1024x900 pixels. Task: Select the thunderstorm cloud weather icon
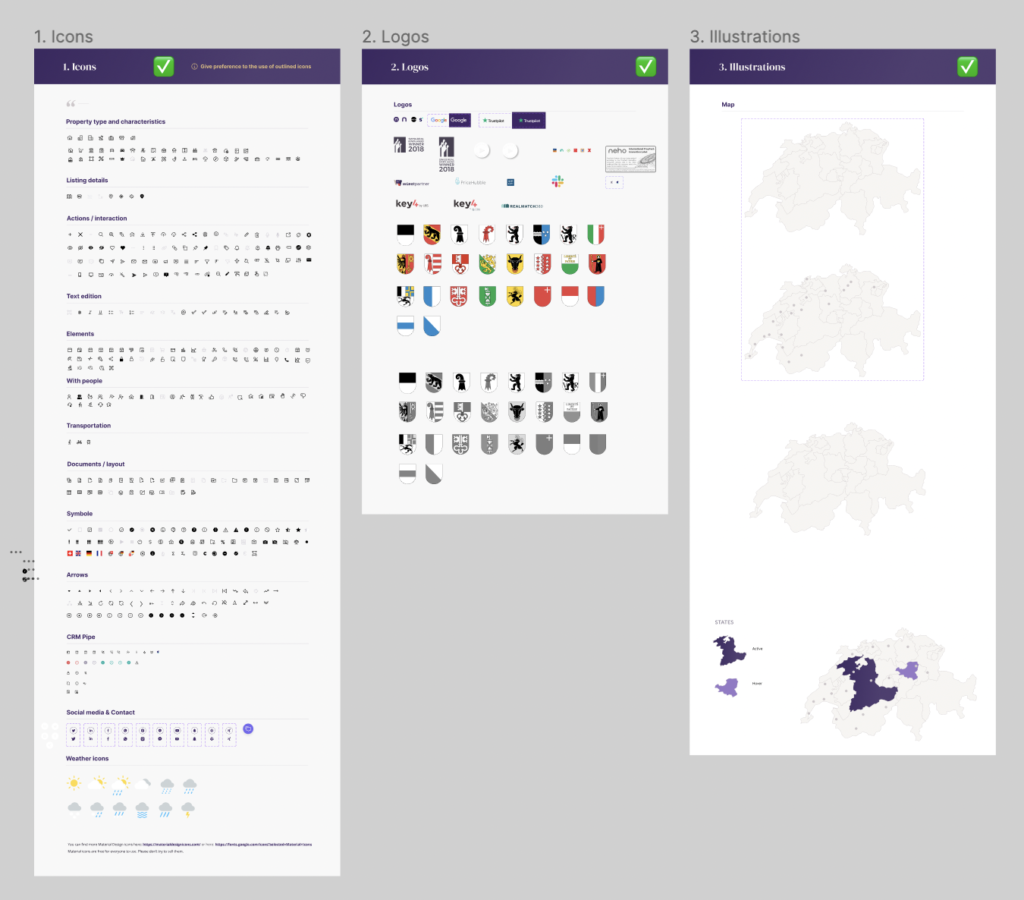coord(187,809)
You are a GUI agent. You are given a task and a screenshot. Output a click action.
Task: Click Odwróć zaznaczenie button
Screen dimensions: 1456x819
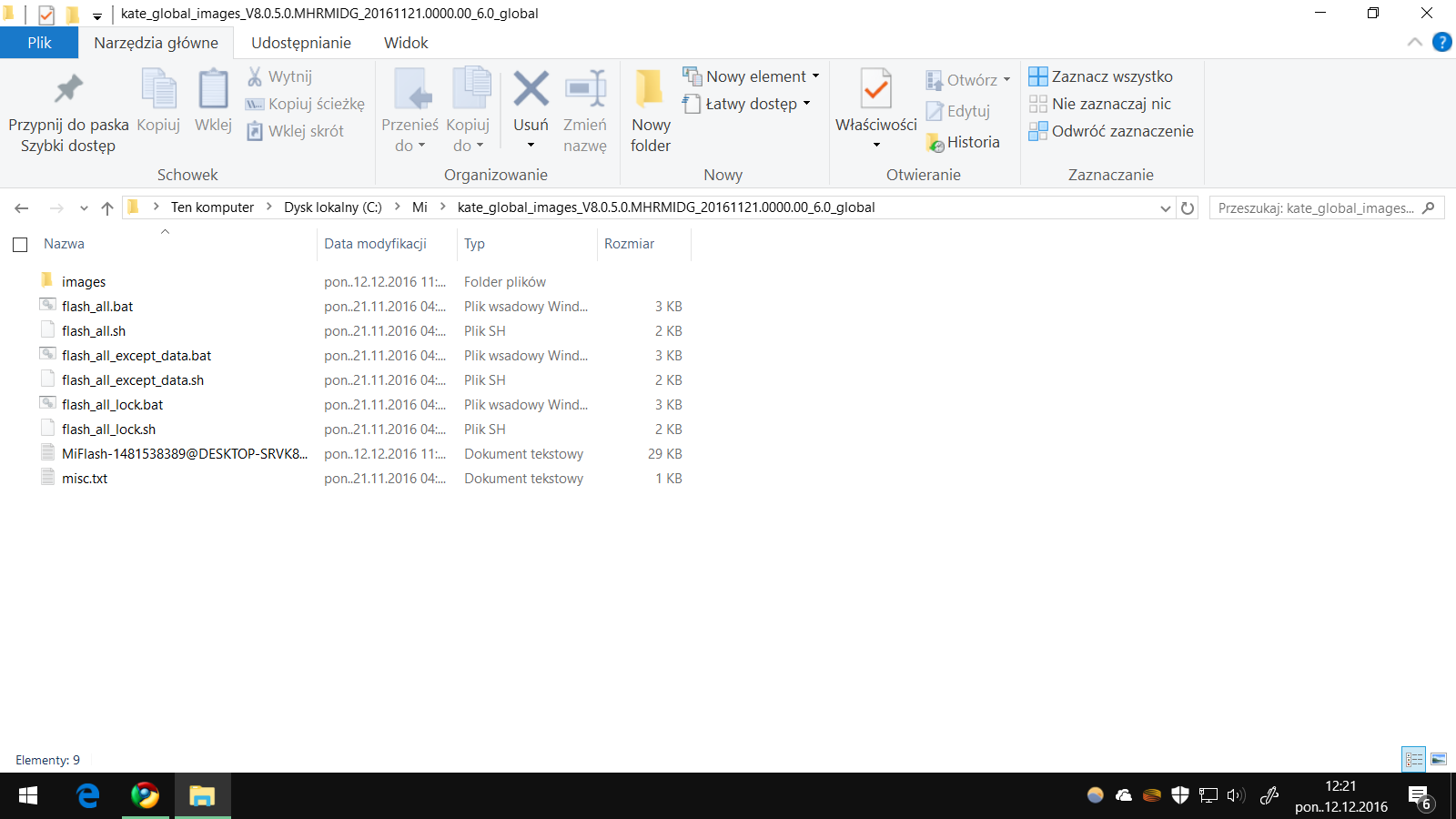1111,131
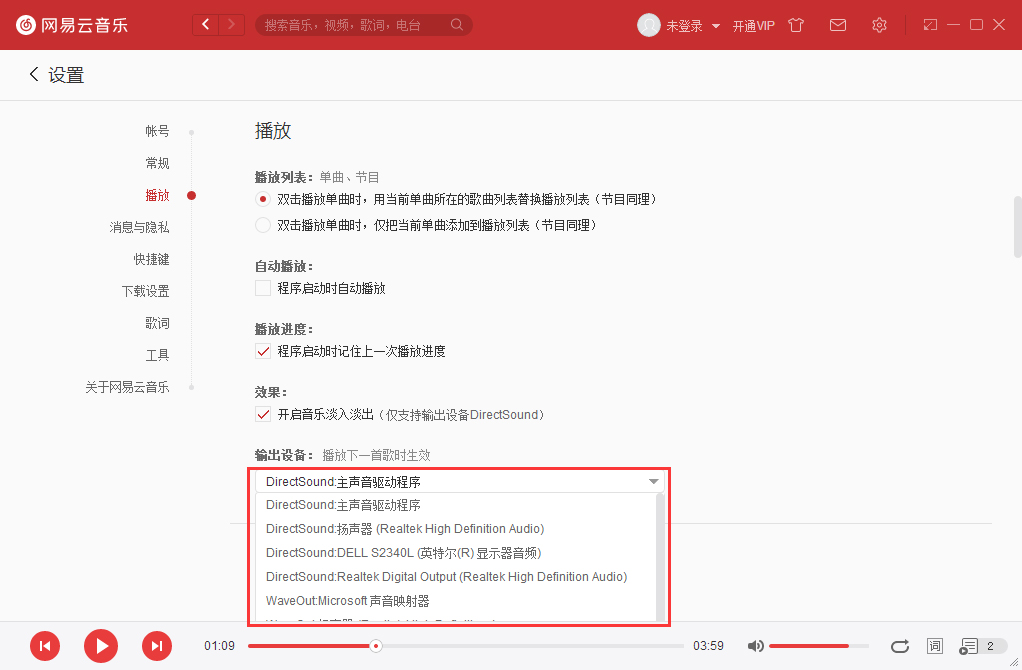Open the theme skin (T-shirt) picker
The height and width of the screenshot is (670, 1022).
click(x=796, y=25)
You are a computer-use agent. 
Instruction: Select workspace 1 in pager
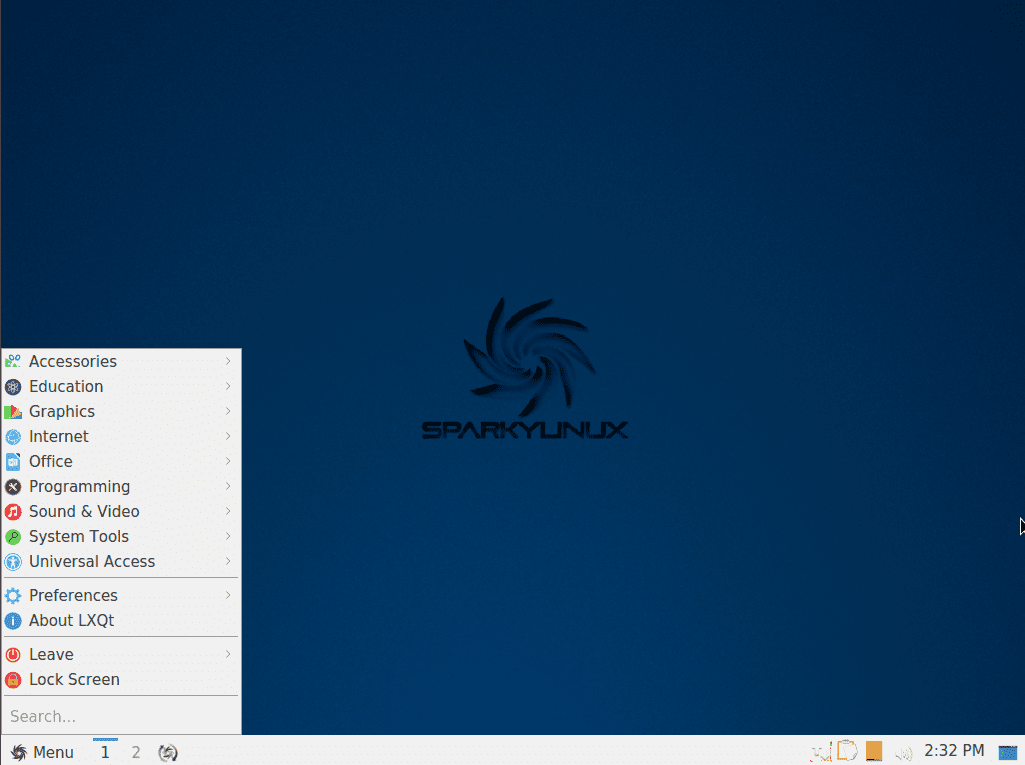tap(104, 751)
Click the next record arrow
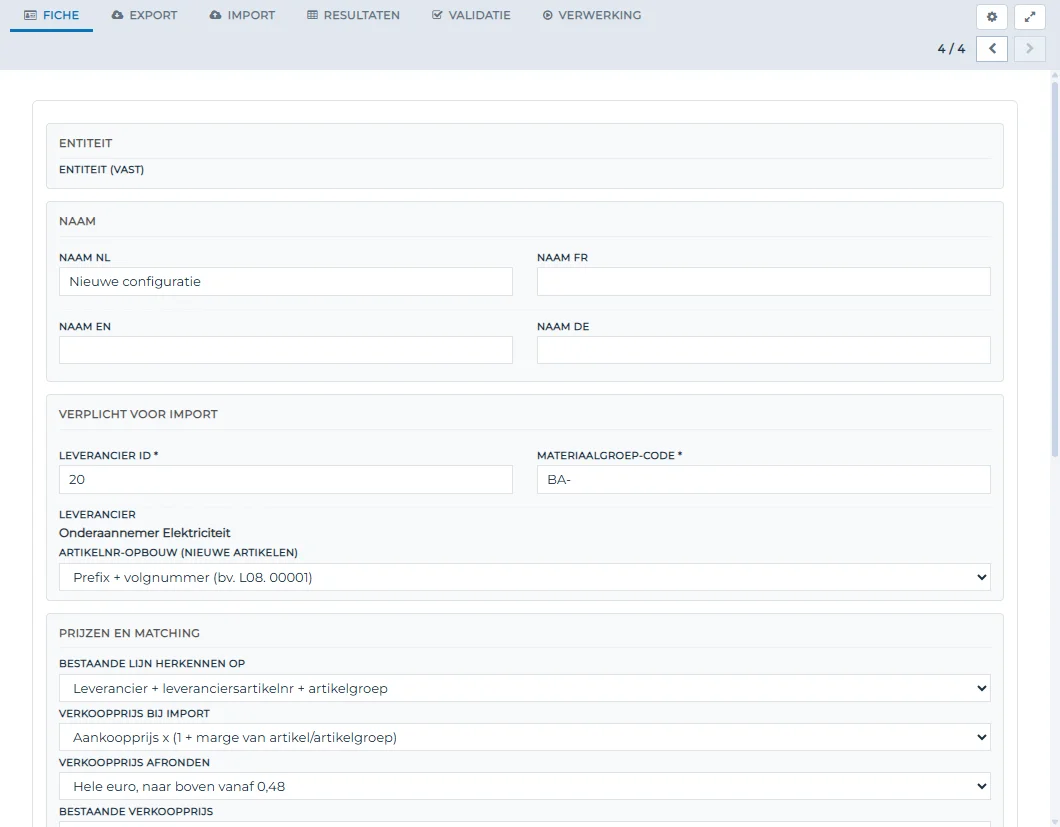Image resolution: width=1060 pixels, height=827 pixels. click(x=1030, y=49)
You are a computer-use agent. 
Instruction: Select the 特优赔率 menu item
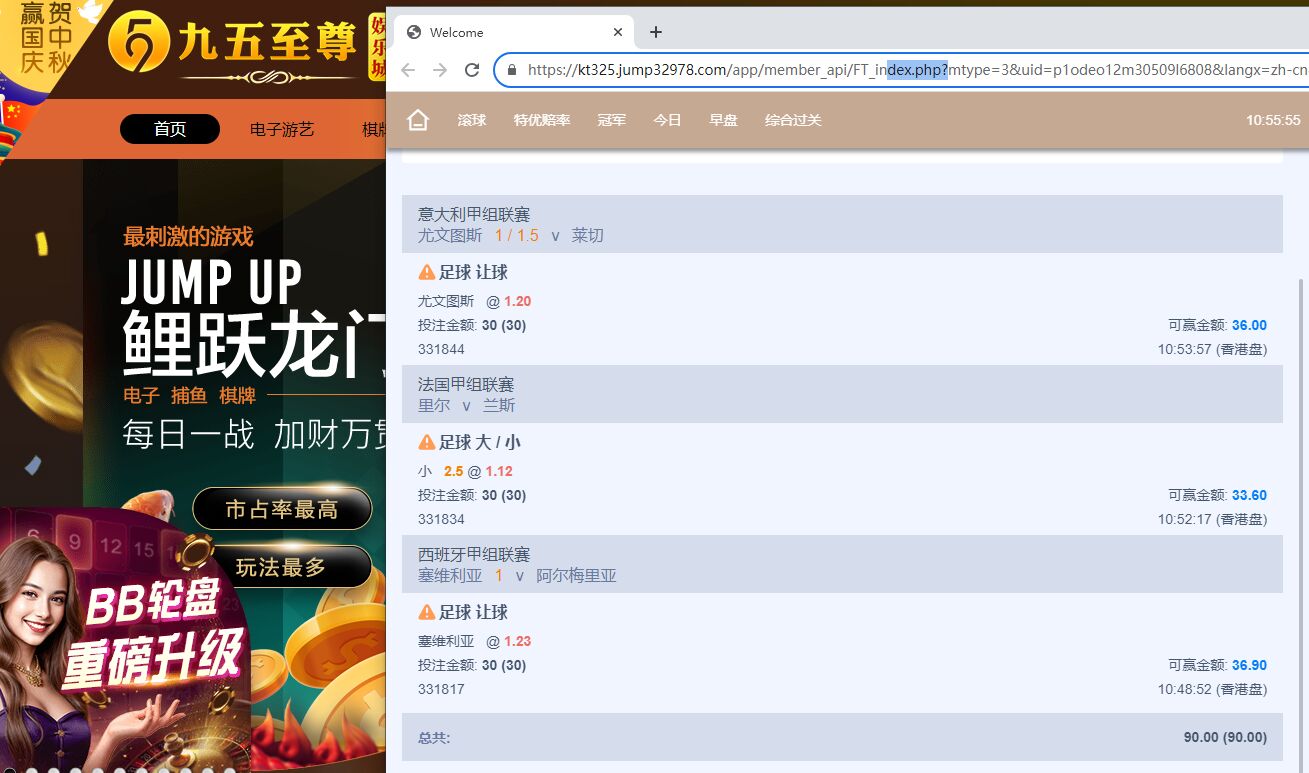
☆ ☆ ☆ ☆
Reproduce all lines above exactly. Leave the images out.

■ Expected answer ■
1024x900 pixels. Task: Select the thunderstorm cloud weather icon
coord(187,809)
You are a GUI agent. You are given a task and a screenshot. Output a click action.
Task: Click Odwróć zaznaczenie button
Screen dimensions: 1456x819
1111,131
Open the theme skin (T-shirt) picker
The height and width of the screenshot is (670, 1022).
click(x=796, y=25)
You are a computer-use agent. 
Instruction: Select workspace 1 in pager
tap(104, 751)
Click the next record arrow
Image resolution: width=1060 pixels, height=827 pixels. click(x=1030, y=49)
You are a computer-use agent. 
Instruction: Select the 特优赔率 menu item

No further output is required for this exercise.